Die meisten modernen Puppenhausbesitzer kaufen fertige Bungalows wie die aus dem Allgäu, seltener frickeln sie an komplizierten Bausätzen herum. Der größte Ehrgeiz fließt in die Einrichtung. Dafür gibt es den lautesten Applaus bei Instagram. Es gibt viele, die sich fertige Minimöbel kaufen und in ihre Häuser stellen. Die meisten Hersteller von Puppenhäusern bieten passende Sessel, Tische, Betten an. Ist das Haus im Maßstab 1:6, kommen die Vitra-Miniaturen ins Spiel, die es von mehr als 100 Designklassikern gibt, dem Lounge Chair von Charles und Ray Eames etwa. Mit Ottomane kostet er 615 Euro.

Möbel: Das Puppenhaus im reduzierten Bauhausdesign von Sirch wird im Allgäu gefertigt.

Das Puppenhaus im reduzierten Bauhausdesign von Sirch wird im Allgäu gefertigt.

(Foto: Sirch)

Das ist vielen Hausbesitzern dann doch zu teuer - und auch zu einfach. Sie kaprizieren sich auf die Kunst der Imitation. Da ist zum Beispiel Evelin Klotz, die Nachbauten von Designermöbeln ebenso anfertigt wie zeitgeistige Poofs, Raumteiler und aktuelle Mini-Zeitungen. Es gibt Könner in der Szene, die Tutorials bei Youtube geben. Erika Harberts alias Mikodesign aus den Niederlanden etwa, die in die Kunst des Minibleistiftbastelns einführt und Designobjekte nachbaut, was sie nicht als Plagiat sondern als "Wertschätzung für das Original" verstanden wissen will. Oder Mandi Johnson aus Ohio, die den DIY-Blog "Making Nice in the Midwest" betreibt und dort ihre Wohnlandschaften vorstellt, mit selbstgebauten Stahlrohrschwingern in Patina-Optik oder Flower-Pot-Lampen an der Decke, die tatsächlich funktionieren, weil sich Johnson selbst um die Elektrik kümmert. Es gibt Menschen wie Chantal Brady, die Essen in Miniaturtöpfen kochen und servieren und echten Wein in Puppenhausflaschen aus Glas abfüllen.

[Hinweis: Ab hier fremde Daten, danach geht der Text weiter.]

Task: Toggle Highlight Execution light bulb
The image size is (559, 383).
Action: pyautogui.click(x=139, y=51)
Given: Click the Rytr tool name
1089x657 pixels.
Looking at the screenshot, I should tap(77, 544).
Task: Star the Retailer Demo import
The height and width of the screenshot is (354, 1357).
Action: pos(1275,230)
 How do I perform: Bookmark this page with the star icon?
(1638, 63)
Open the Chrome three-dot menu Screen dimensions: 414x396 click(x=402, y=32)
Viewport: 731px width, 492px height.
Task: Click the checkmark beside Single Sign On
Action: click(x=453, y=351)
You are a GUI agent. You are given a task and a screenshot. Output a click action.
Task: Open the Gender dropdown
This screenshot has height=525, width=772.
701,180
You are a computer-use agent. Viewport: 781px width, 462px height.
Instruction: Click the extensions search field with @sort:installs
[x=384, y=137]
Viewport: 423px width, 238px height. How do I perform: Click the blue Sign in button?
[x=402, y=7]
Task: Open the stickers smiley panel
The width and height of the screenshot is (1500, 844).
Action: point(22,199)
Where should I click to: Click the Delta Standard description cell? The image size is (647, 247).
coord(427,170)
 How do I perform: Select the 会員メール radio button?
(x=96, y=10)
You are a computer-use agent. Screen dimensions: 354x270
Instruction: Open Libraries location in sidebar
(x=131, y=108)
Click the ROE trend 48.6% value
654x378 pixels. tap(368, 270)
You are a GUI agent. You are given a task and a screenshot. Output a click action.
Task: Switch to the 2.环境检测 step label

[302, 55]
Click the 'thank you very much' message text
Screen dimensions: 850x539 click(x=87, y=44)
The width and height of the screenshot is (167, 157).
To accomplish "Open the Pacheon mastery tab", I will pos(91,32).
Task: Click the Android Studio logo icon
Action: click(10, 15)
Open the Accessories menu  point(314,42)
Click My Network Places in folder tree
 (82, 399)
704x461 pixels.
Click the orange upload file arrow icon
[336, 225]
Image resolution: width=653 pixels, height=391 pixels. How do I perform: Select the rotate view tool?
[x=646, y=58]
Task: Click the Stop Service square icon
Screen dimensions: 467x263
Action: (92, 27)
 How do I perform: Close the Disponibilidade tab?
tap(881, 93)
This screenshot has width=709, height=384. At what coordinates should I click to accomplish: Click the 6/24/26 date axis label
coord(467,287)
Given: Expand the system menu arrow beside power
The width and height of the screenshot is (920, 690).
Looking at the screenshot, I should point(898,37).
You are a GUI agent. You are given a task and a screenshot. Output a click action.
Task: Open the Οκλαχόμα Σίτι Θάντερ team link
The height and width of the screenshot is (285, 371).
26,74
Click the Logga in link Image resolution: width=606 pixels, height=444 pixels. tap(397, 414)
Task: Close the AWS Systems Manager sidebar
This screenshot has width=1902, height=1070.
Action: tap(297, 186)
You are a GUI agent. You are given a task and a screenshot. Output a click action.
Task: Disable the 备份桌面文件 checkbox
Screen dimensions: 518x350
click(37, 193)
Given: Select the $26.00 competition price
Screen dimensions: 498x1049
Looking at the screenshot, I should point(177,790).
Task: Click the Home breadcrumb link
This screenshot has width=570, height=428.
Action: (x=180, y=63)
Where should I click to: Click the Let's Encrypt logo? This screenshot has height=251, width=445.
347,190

Es ist eine ziemlich irre Szene, die neuen Puppenhausbesitzer arbeiten mit Akribie an der perfekten Designillusion, die an Frances Glessner Lee erinnert. Die Millionärin gründete 1931 die erste Rechtsmedizin der USA und zur Aufklärung von Mordfällen stellte sie Tatorte in Puppenhäusern nach, mit exakter Verteilung von Blutspritzern, der zerwühlten Bettwäsche und Minileichen im Dachgebälk.

In der schönen neuen Puppenhauswelt der Erwachsenen gibt es nichts Böses - und auch keine Minimenschen. Es fällt auf, dass sich die Designhäuser vom Maßstab her ideal für Barbies oder Playmobil eignen, die einzigen, die sie da hineinstellen, aber Kinder sind. Vielleicht sind Menschen an sich einfach nicht perfekt genug.